▸ Dataset content:
------------------------------------

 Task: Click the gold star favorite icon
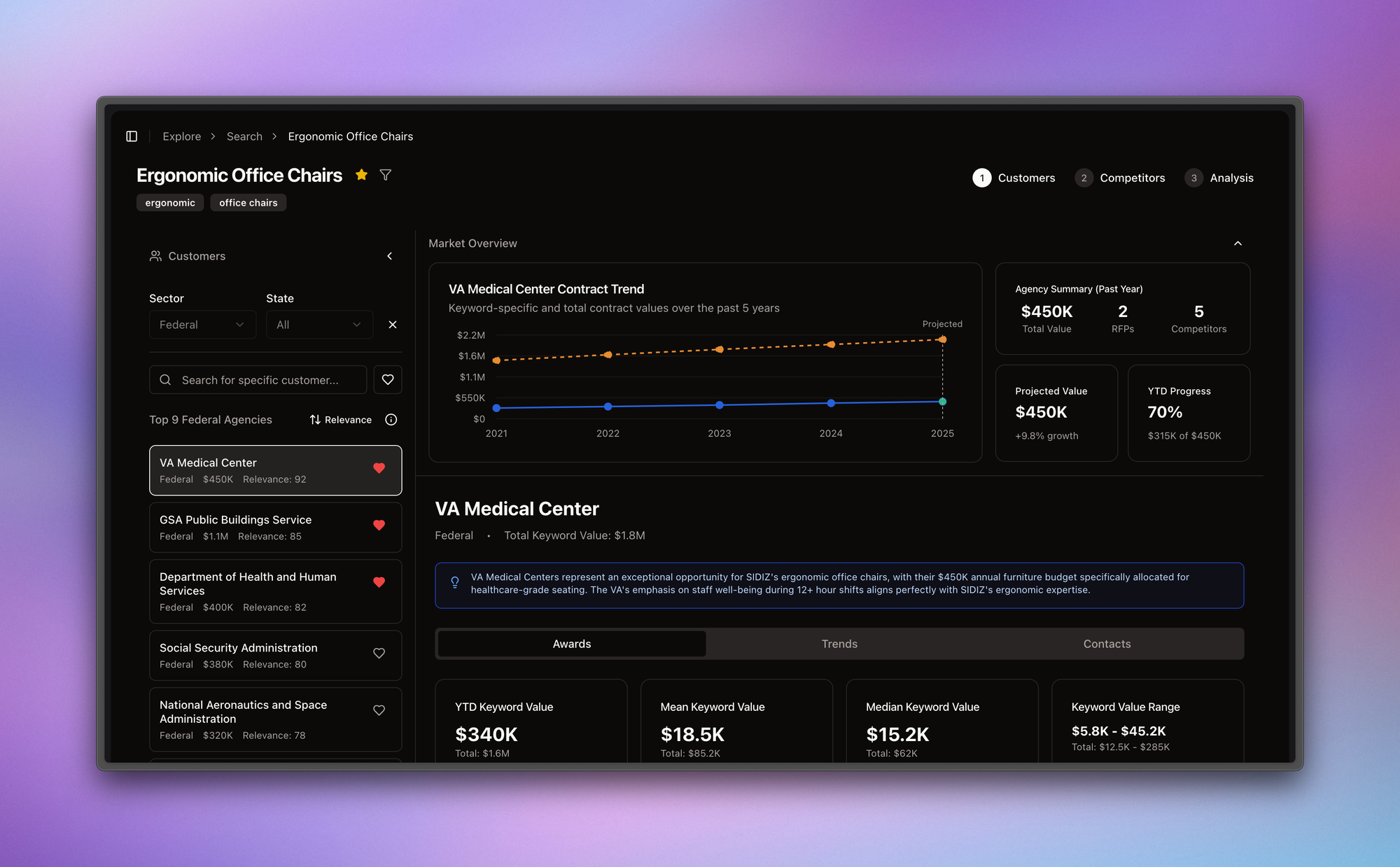pyautogui.click(x=361, y=175)
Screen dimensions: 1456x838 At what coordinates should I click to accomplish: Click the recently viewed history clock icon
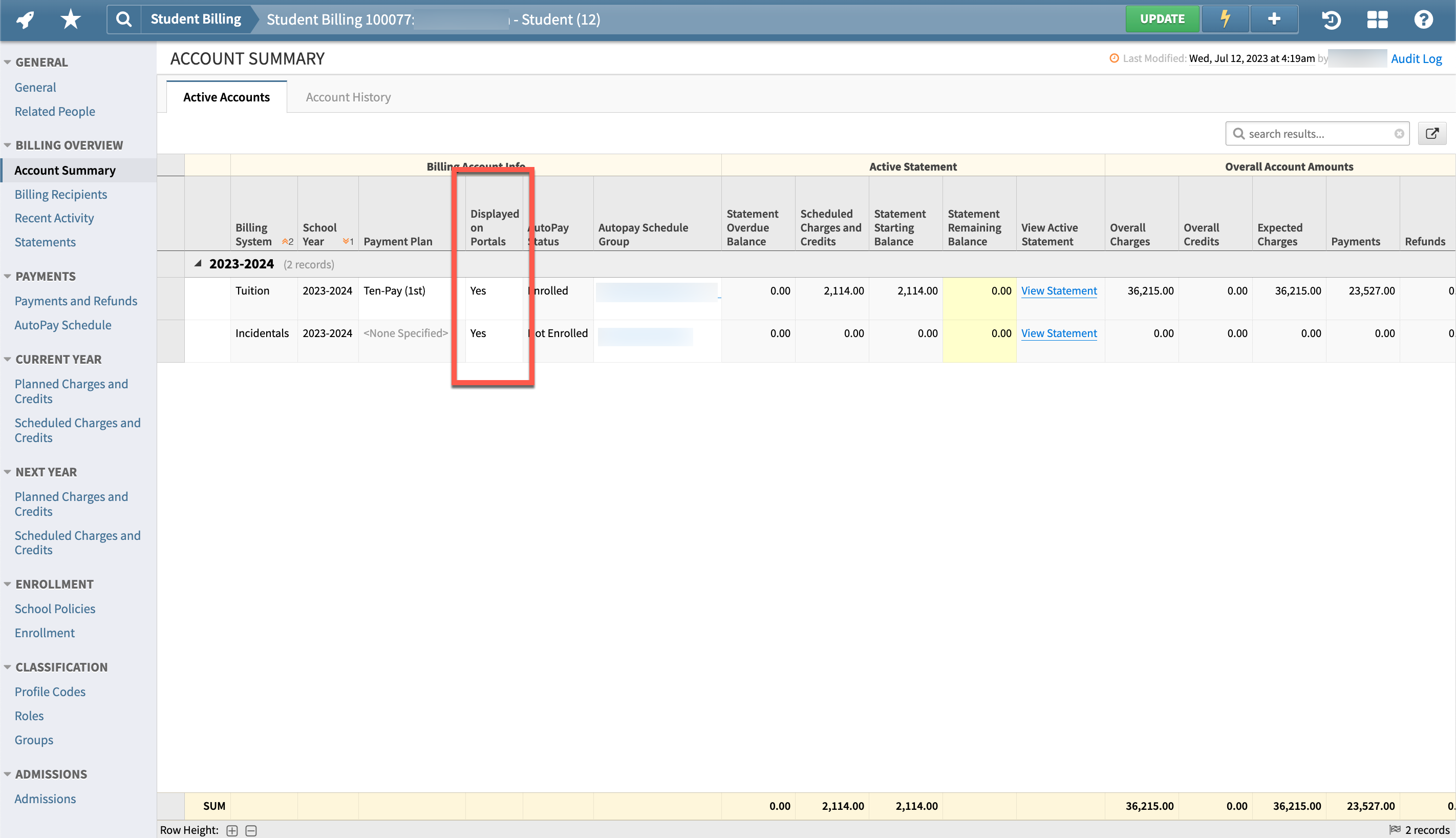(1331, 19)
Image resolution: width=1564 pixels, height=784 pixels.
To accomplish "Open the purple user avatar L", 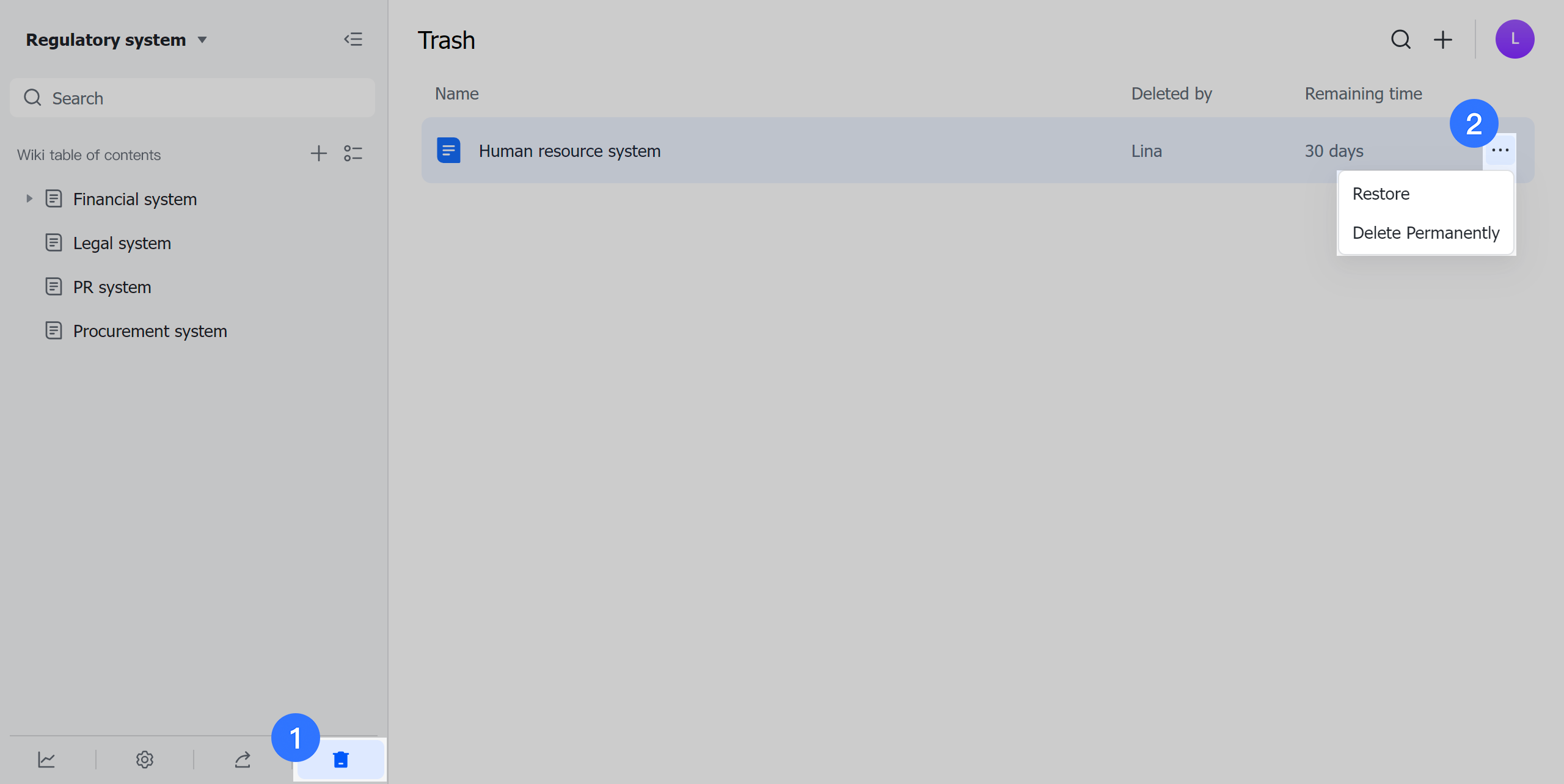I will point(1515,40).
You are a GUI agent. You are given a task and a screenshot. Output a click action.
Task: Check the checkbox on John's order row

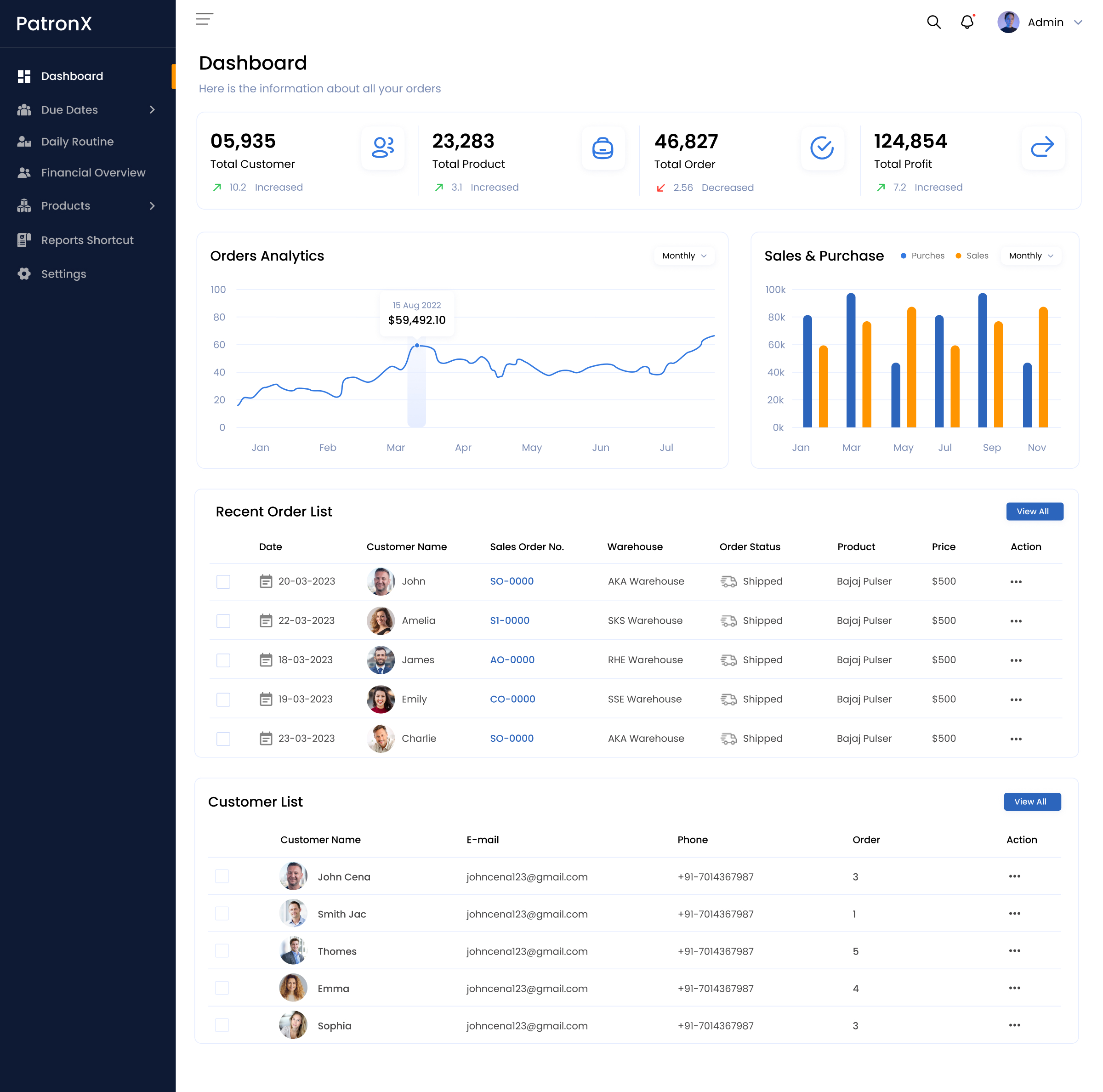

------------------------------------

▸ What you have to do: Leaving the pictures aside, copy exactly and only the lines from the one holding "You are a GUI" through the final line of the data, both ends kept.

▸ Response to this task:
You are a GUI agent. You are given a task and a screenshot. Output a click action.
Task: Check the checkbox on John's order row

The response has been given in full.